I am a so-called IT professional who was owed a couple of week’s holiday and can’t stand the idea of sitting on a beach reading and sunning myself for days on end. I had two weeks, no plans, a hatred of being bored and fancied something different , so I packed my bags and headed off to Kenya to do a couple of weeks marine conservation work. That was two weeks ago, and I am sitting here, on my last day wondering how I can wangle more time off work.
To say the conditions here are rustic is a small understatement, there’s no fresh water except that which is collected when it rains, the shower facilities consist of a bucket and jug on the floor and the toilet is, literally, a hole in the floor. And with all this “rusticness” comes probably the greatest sense of community and togetherness I have ever experienced.
You are never alone here, unless you want to be.
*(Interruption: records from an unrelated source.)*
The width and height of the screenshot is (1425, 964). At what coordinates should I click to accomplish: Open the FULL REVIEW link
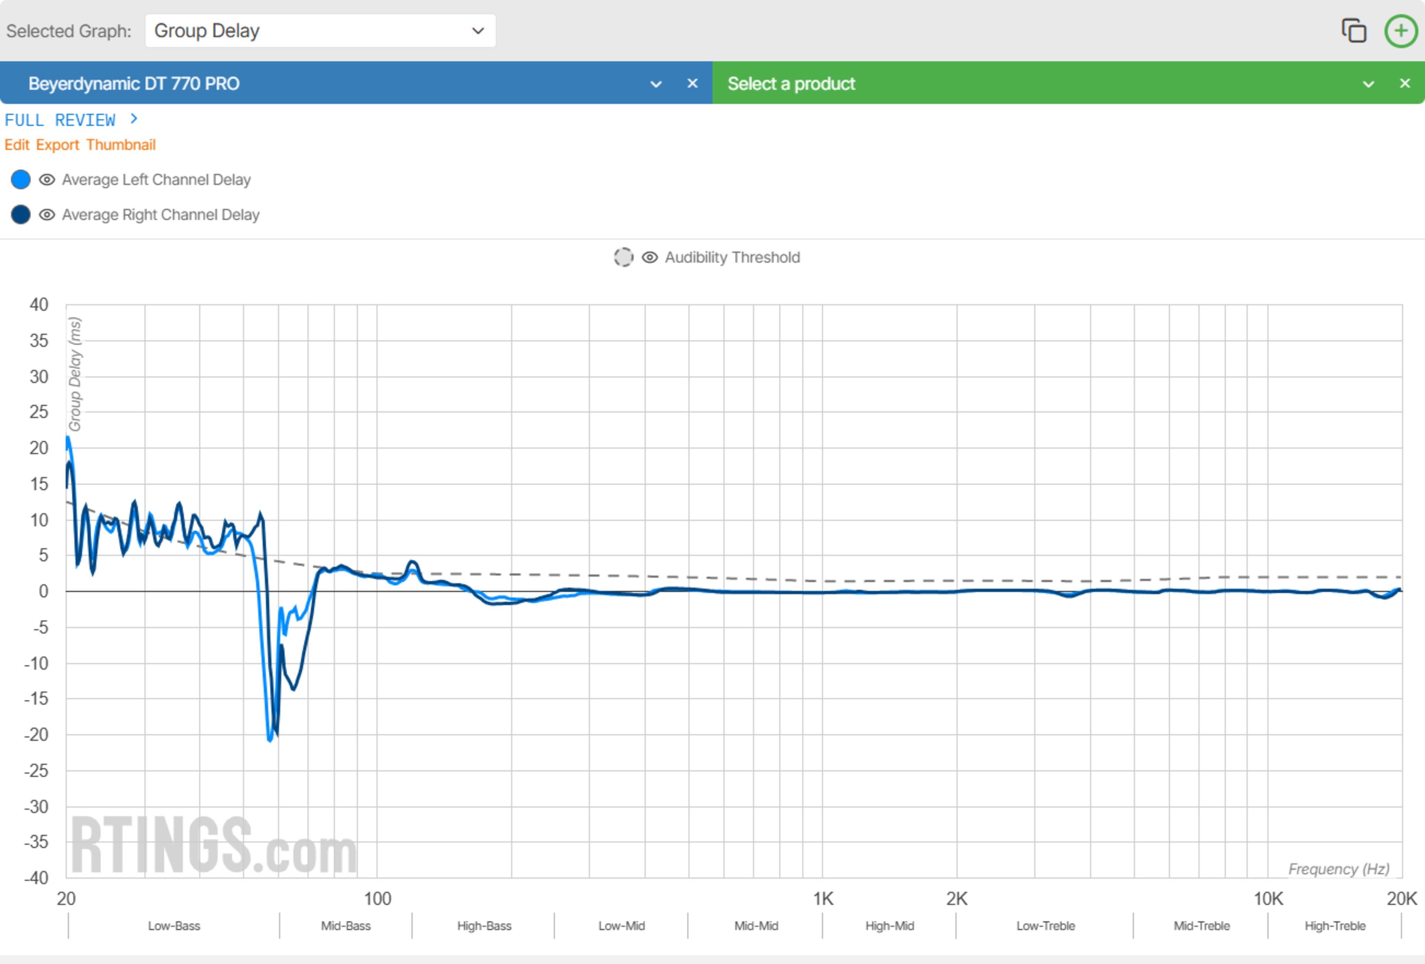point(60,120)
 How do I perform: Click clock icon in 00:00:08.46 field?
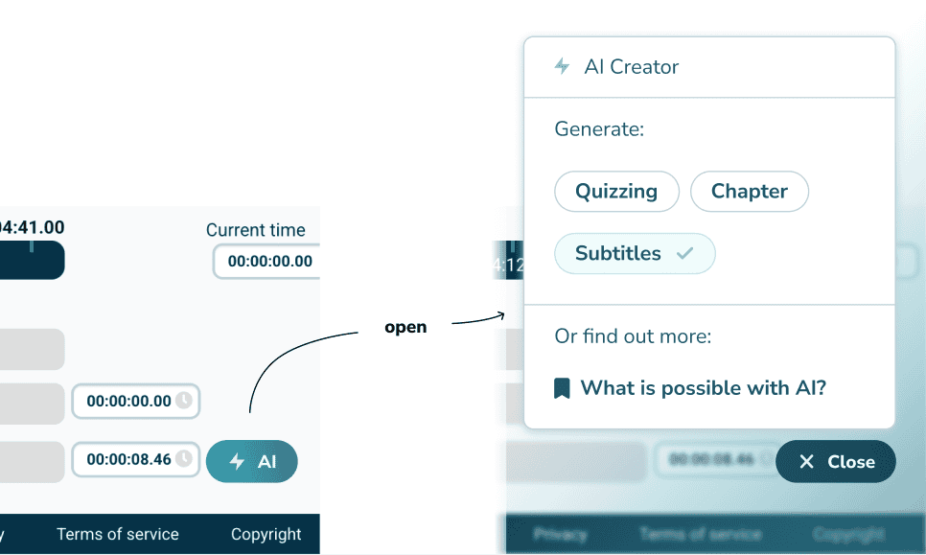(184, 459)
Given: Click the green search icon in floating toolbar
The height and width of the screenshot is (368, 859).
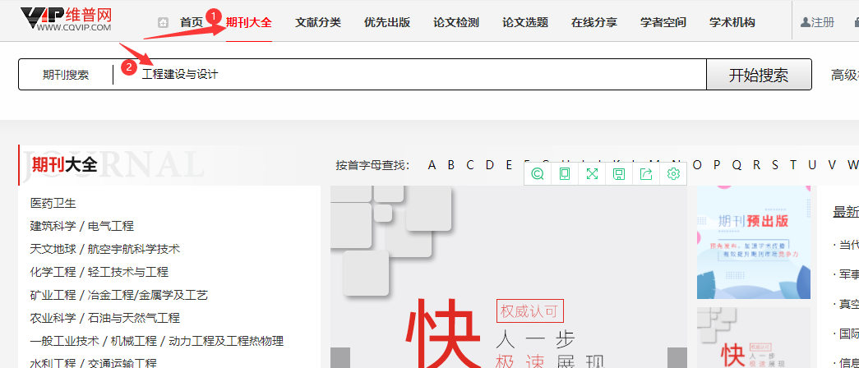Looking at the screenshot, I should pyautogui.click(x=538, y=173).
If you are feeling under the weather, everyone does whatever they can to help you out (I have had my fair share of acclimatization problems); if you are feeling down, they will do whatever it takes to cheer you up and if you do want some time to yourself, then they will leave you to it.
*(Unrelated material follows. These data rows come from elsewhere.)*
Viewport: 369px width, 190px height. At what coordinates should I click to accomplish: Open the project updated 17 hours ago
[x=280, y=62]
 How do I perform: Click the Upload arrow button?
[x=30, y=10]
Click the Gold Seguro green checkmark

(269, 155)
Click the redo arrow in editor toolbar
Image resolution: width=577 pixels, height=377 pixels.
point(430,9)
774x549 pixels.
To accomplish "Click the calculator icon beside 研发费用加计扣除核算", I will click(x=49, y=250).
Despite my intentions, being here is not a holiday, you work most days, cooking, cleaning, building, but everyone has their jobs and everyone helps out each other where they can, adding to the sense of community.
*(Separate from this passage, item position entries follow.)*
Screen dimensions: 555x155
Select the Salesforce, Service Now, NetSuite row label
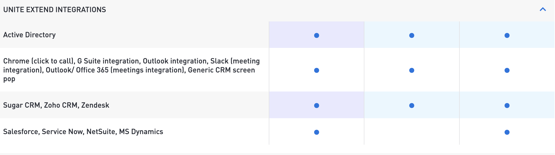click(83, 131)
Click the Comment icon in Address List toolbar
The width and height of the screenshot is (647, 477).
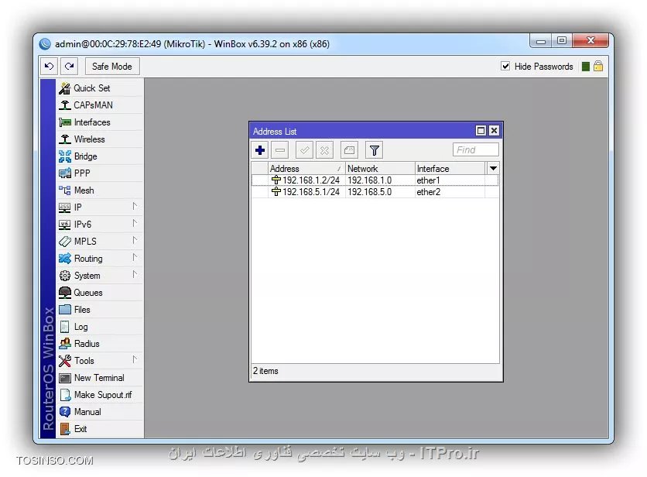click(x=349, y=150)
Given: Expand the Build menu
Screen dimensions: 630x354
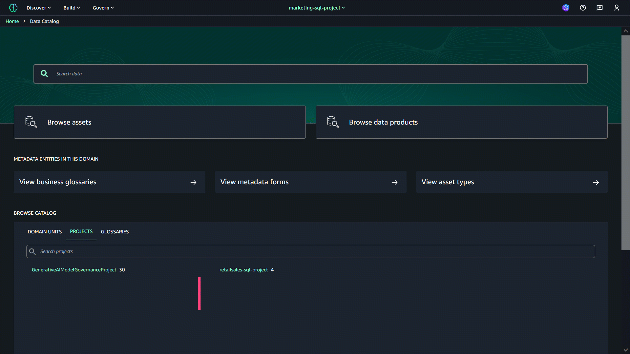Looking at the screenshot, I should 72,8.
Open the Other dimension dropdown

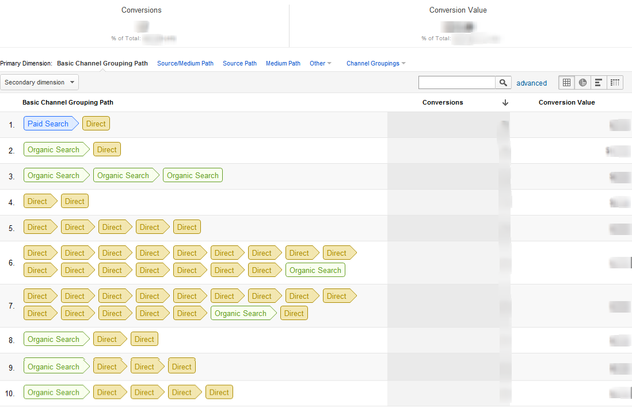point(320,63)
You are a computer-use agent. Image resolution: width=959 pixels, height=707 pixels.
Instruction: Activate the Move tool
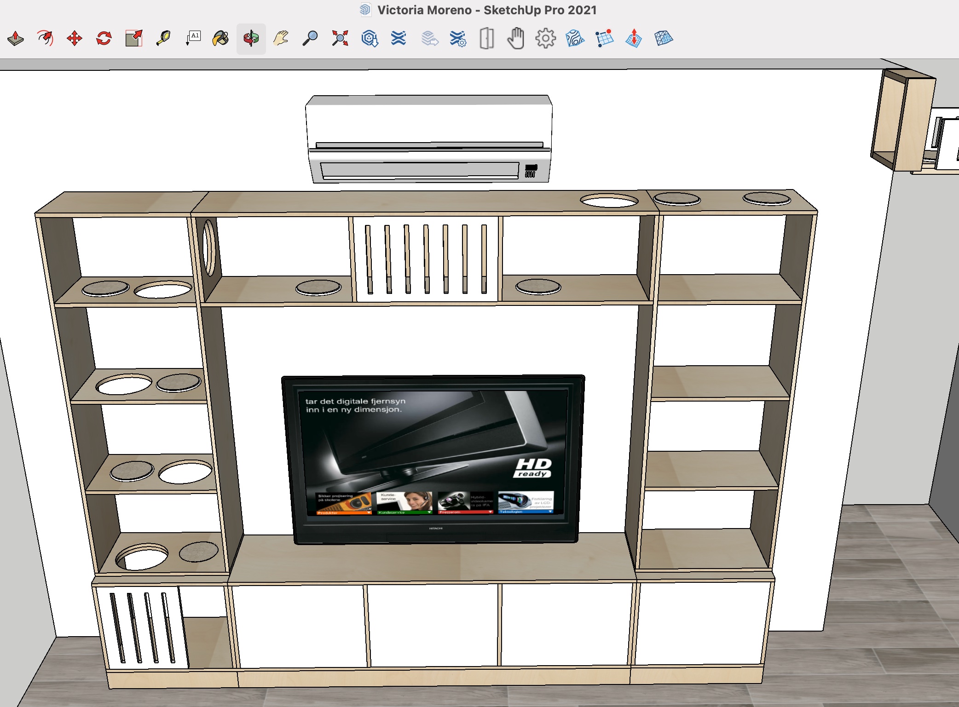pos(75,39)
Working on marine conservation is quite simply amazing. The best way to describe it is probably to quote a text I sent a friend of mine back home; “Typical day, up just before sunrise, have breakfast and traipsed down to the boat. Watched the sun come up across the water then started “work”. 7am, watching a pod of bottlenose dolphins feeding about 20 meters away from the boat; 10am snorkeling on a reef looking for turtles, managed to photo a green before it swam away; 11.30am back on the boat heading home for lunch, took a slight detour to watch some humpback dolphins socializing. Back at base to learn about the dolphins and turtles we saw, relax in a hammock, do a little computer work, then dinner and drink in Paradise. Wednesday tomorrow, more of the same”. Let’s just say the response I received was blunt (she was a little envious).
Were it possible, I would stay out here longer, and I definitely heading back to explore further. Unfortunately, the “modern world” beckons. I’ve been two weeks without television, internet access, cars, running water, microwave and have only sent and received 10 texts in total which for a so called IT professional borders on heresy, and I’ve loved every minute of it.